Diese letzte Stunde hat „Komm und sieh“ den Ruf eingebracht, einer der brutalsten Kriegsfilme der Filmgeschichte zu sein. Doch es sind nicht die Szenen von Wehrmachtsoldaten, die kleine Kinder ermorden, schreiende Frauen verschleppen, die diesen Eindruck erzeugen. Vielmehr ist es die apokalyptische Atmosphäre, die Klimow durch seine extrem mobile Kamera erzeugt, die ganz nah am Geschehen bleibt, verstörte Gesichter in Großaufnahme zeigt, unterlegt von einer Musik, die mehr Geräuschen gleicht als wahrnehmbaren Melodien.

Dem Wahnsinn nahe

Immer älter wirkt das Gesicht von Fljora, immer mehr gezeichnet von dem Grauen des Krieges, zunehmend dem Wahnsinn nahe. Eine Katharsis ist Fljora nicht vergönnt, Erlösung gibt es nicht, noch nicht einmal das Ende des Krieges wird gezeigt. Wenn er sich am Ende den Truppen anschließt, die nach Westen ziehen mit dem Ziel Deutsches Reich, Berlin, dann kann man sich vorstellen, was er erleben wird. Die erfahrenen Grauen wird er zurückzahlen und für immer von dem gezeichnet bleiben, was er im Krieg gesehen und erlebt hat.
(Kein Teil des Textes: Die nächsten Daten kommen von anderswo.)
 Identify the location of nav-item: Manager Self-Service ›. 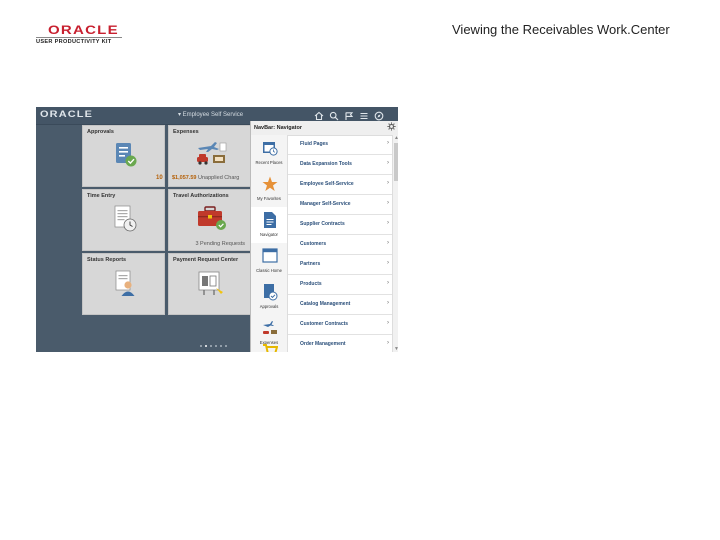
(340, 205).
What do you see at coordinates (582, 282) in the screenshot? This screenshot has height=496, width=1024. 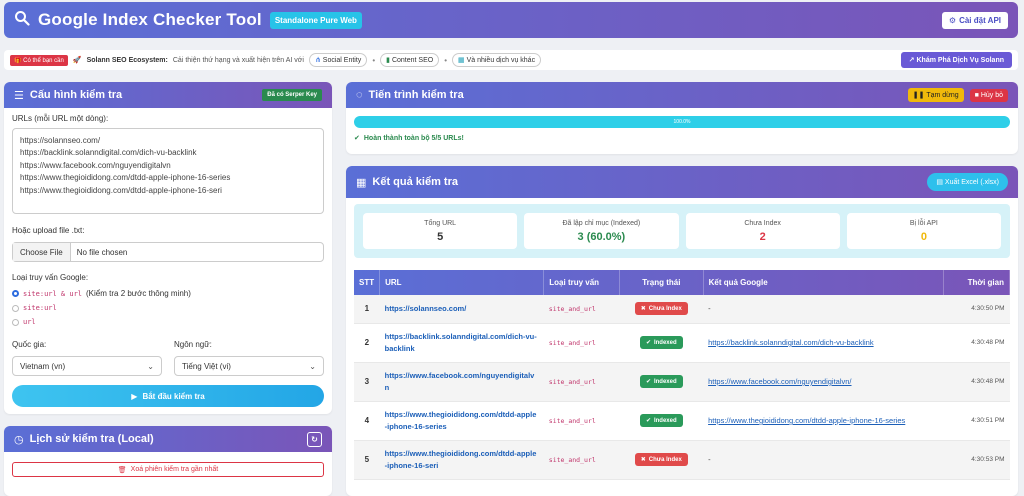 I see `column-header: Loại truy vấn` at bounding box center [582, 282].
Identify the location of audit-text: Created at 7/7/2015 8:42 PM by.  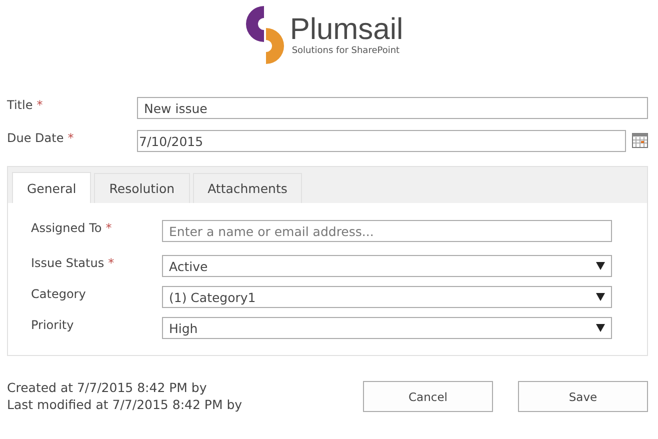
(108, 388).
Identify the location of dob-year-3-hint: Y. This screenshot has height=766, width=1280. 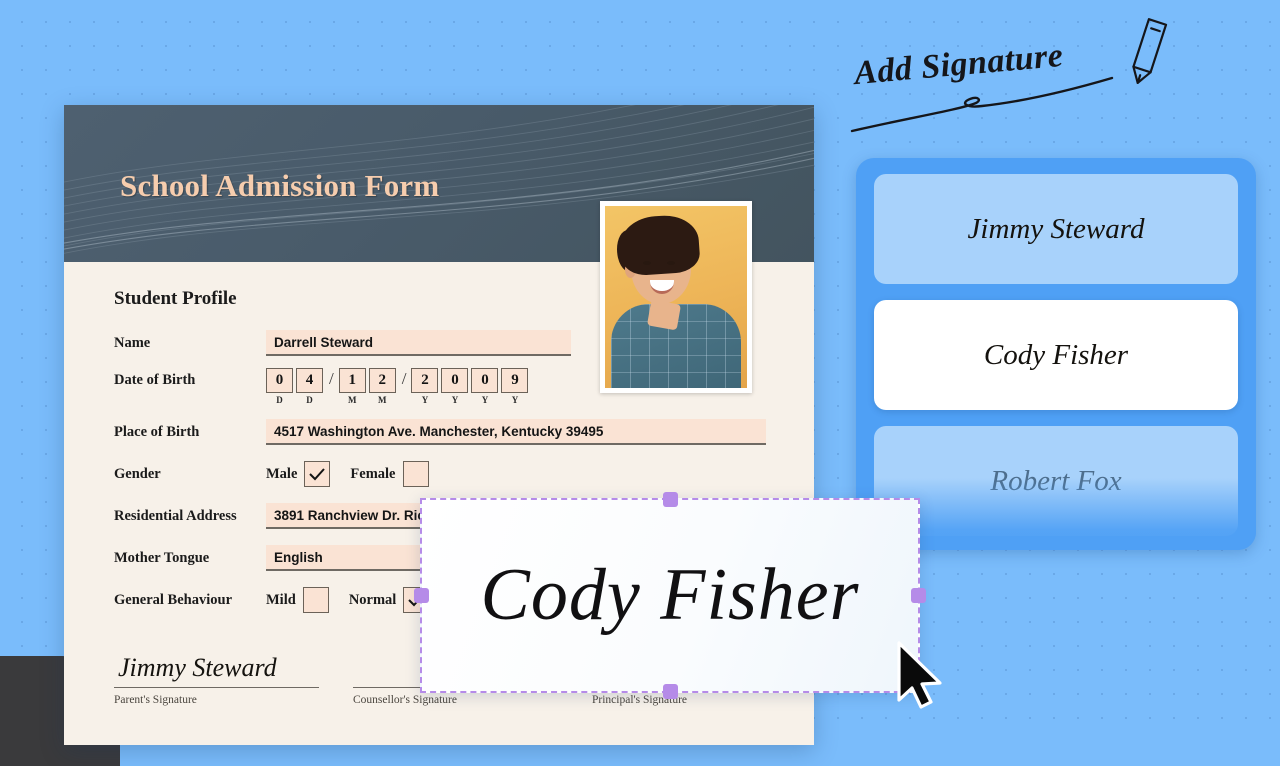
(485, 400).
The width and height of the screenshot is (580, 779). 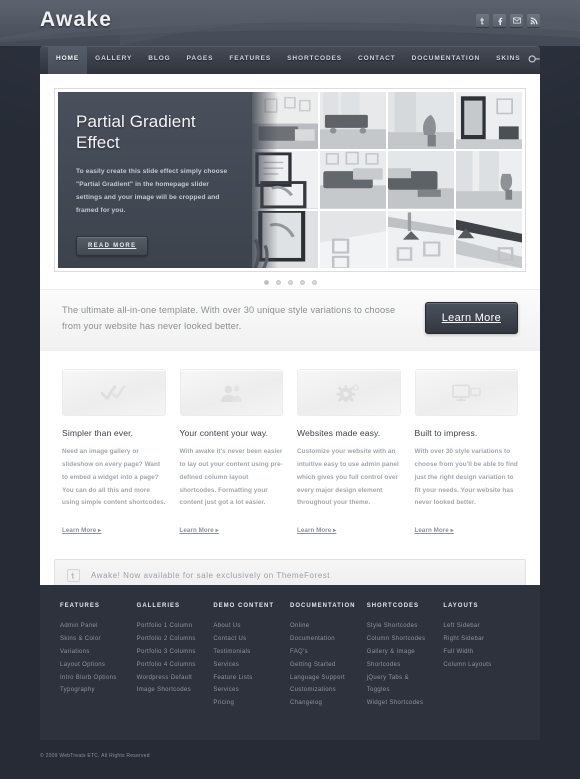 I want to click on footer-heading: DEMO CONTENT, so click(x=244, y=606).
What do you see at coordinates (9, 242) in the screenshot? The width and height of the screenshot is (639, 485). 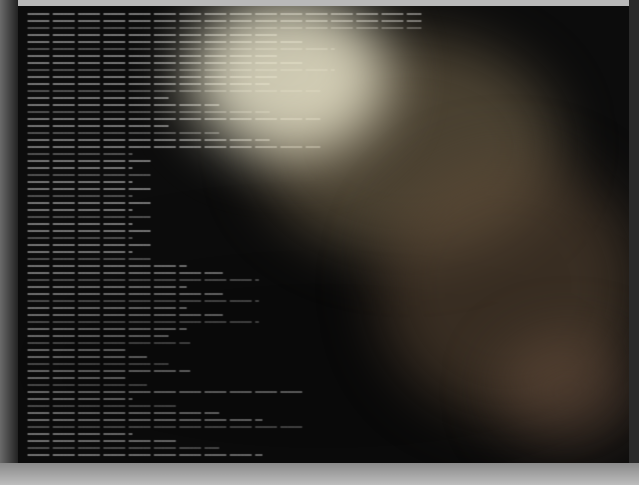 I see `monitor-left-bezel` at bounding box center [9, 242].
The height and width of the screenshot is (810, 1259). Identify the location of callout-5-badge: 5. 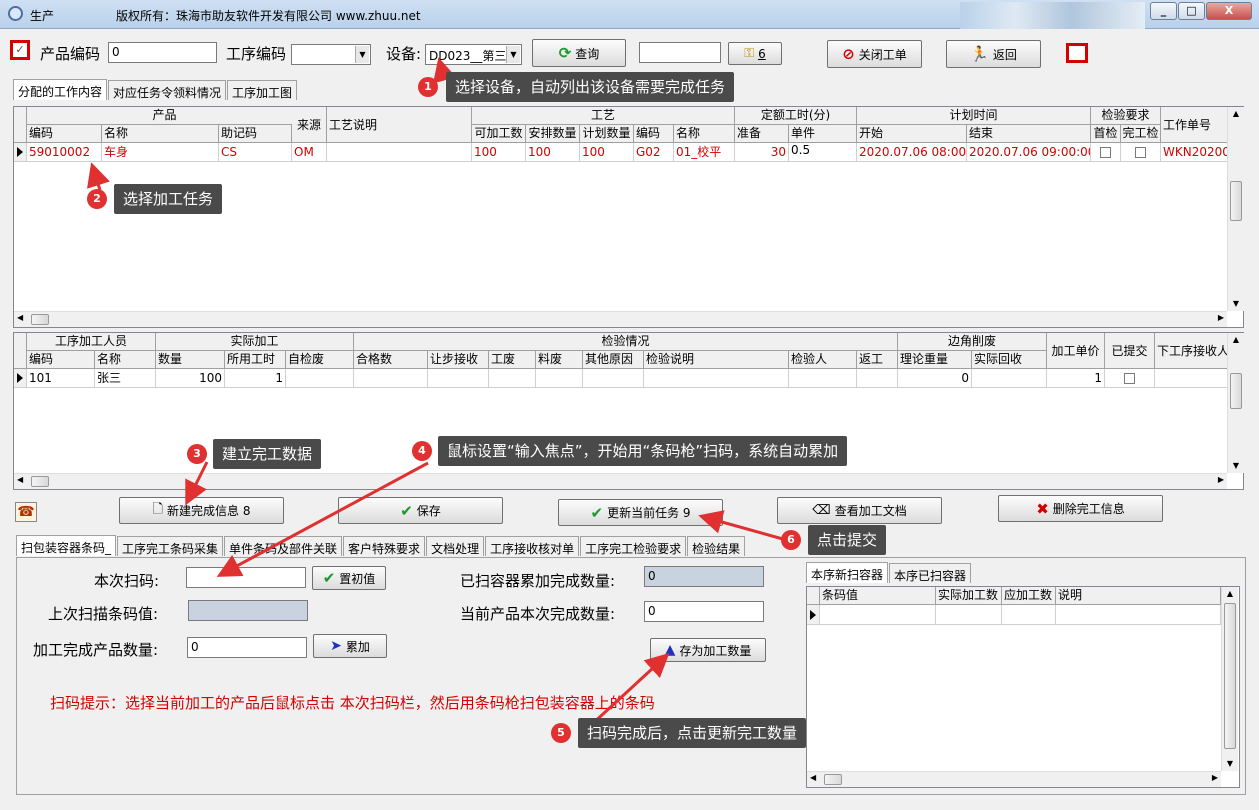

Für Klimow blieb „Komm und sieh“ sein letzter Film, obwohl er zu diesem Zeitpunkt erst 52 Jahre alt war. Ein paar Jahre zuvor war seine Frau bei Dreharbeiten verunglückt, vielleicht war es auch dieses tragische Ereignis, dass ­Klimow zu einem Film inspirierte, der absolut hoffnungslos bleibt und den apokalyptischen Wahnsinn des Kriegs an der Ostfront auf eine Weise zeigt, wie es vor- und nachher kein Regisseur wagte.